The McDonough story was supposed to be just that: a chance to demand something different. The evidence was there and it was substantial; the mayor was a synth. It either meant that the Institute had taken the man the people of Diamond City had rightfully elected, or that they had instead elected an Institute infiltrator. Neither possibility was comforting, especially with the way people kept disappearing around the self-proclaimed Great Green Jewel.

If the mayor wasn’t on their side, if he didn’t have the best interests of Diamond City’s citizens at heart, then the people deserved to know. After all, the first step in solving any problem is to learn as much about it as you possibly can. How could the population make any kind of informed decision without knowing the facts?

And that was really where the issue had germinated. People having knowledge gave people power. People having power was a direct threat to McDonough’s mayoral authority. Any threat to his mayoral authority would, of course, need to be swiftly dealt with.

Really, Piper should have seen this coming.

The article flew off the presses. Within a week, half of Diamond City was talking about it. By the end of the month, it had spread out to Bunker Hill and the other nearby communities.

She wasn’t even all that surprised when security refused to let her in after a trip out of town. Her sources had already dried up, and those who still passed her information did so from beneath a cloak of anonymity. Someone had put the squeeze on them; the only logical answer was McDonough.
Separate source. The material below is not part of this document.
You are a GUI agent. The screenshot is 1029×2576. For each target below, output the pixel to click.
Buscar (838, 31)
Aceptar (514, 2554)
Still, it left her with no food, no water, no bed, and no way in. Nat was tough, and could more than handle herself, but Piper still didn’t like to leave her alone overnight. If she could have only gotten word to Nick, she might have ---

Piper’s train of thought was interrupted by the appearance of a woman clad in a vault suit, eyes bouncing from her Pip Boy to the wall and back again.

The second rule of journalism is that you make do with what’s available. Sometimes, you have to use your resource creatively. Sometimes, you have re-tool your lead when a story doesn’t go the way you expect, but you’ve already put in the work. And, sometimes, you have to rely on strangers in vault suits who look strangely wet behind the ears.
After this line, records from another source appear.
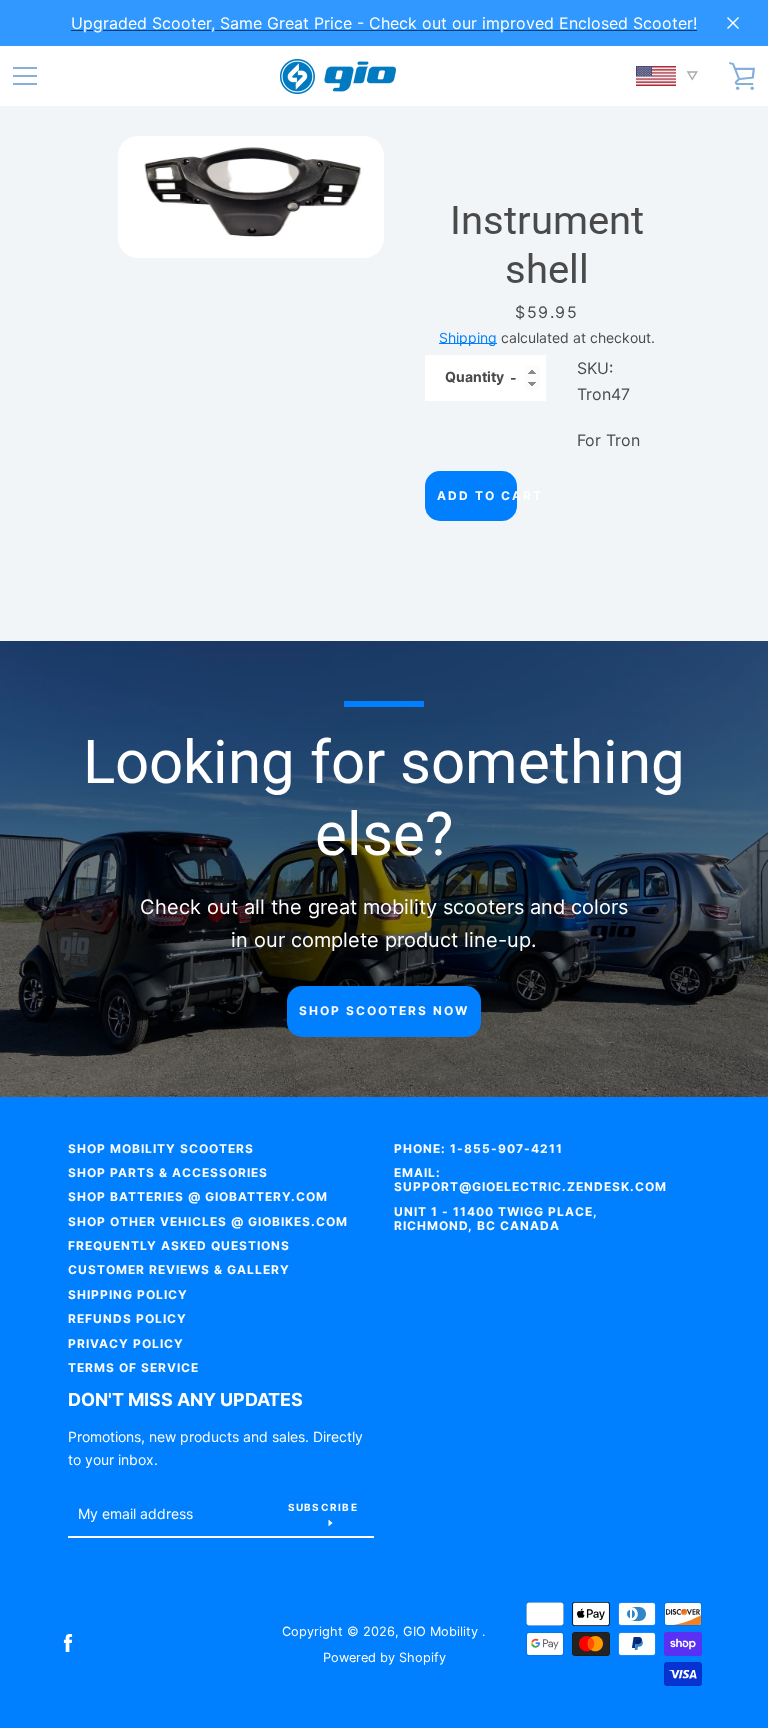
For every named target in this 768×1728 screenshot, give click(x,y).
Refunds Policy (127, 1318)
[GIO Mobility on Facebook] (68, 1643)
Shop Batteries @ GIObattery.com (198, 1196)
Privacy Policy (126, 1343)
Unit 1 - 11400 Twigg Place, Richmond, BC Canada (496, 1218)
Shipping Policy (128, 1294)
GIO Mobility (442, 1631)
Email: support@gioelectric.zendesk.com (530, 1179)
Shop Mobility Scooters (161, 1148)
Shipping (468, 337)
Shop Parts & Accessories (168, 1172)
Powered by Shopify (384, 1657)
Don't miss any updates (185, 1399)
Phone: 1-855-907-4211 (478, 1148)
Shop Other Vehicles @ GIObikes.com (208, 1221)
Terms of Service (133, 1367)
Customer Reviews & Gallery (179, 1269)
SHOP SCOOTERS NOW (384, 1010)
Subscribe (323, 1507)
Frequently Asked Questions (179, 1245)
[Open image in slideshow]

(Seriously, who wore those suits? They didn’t even _look_ comfortable.)

Looking back, Piper admits she could have had a better introduction to Gene, one with less frantic gesticulating and fewer outlandish lies. When Danny opens the gate, she spares a moment of remorse for the friction this will no doubt cause the newcomer not only with Danny and the rest of security, but with Myrna as well.

So, when she had told the woman to come find her at her office, it was mostly an offer rooted in altruism, a genuine desire to mitigate the ways she might have complicated her life. Though, in the interest of true and full disclosure, she would have been lying if she said she didn’t sense a great story opportunity in the stranger.

When she was first breaking into the business, Piper had avoided so-called human interested stories. They were fluff; they weren’t real news. Who wanted to read about Joe to trader or Sally the mutfruit farmer? Profile pieces were either scathing or fawning. As far as Piper had been concerned, they fell outside the scope of real journalism.

But, as she had come to learn, human interest stories sold copies; sometimes, they even sold more copies than the big juicy stories, And, to boot, human interest pieces had the added benefit of being decidedly non-controversial. They made for a good follow-up after a piece generated real buzz; they kept her in caps while waiting for the heat to die down, and her sources to spring back up.

She tried to keep those human interest pieces newsworthy, though. If this woman, this Gene, was going to be her ride-it-out story, she’d have to make sure she was really story-worthy.

Suffice to say, when Piper heard the woman’s sad tale, Gene proved her salt.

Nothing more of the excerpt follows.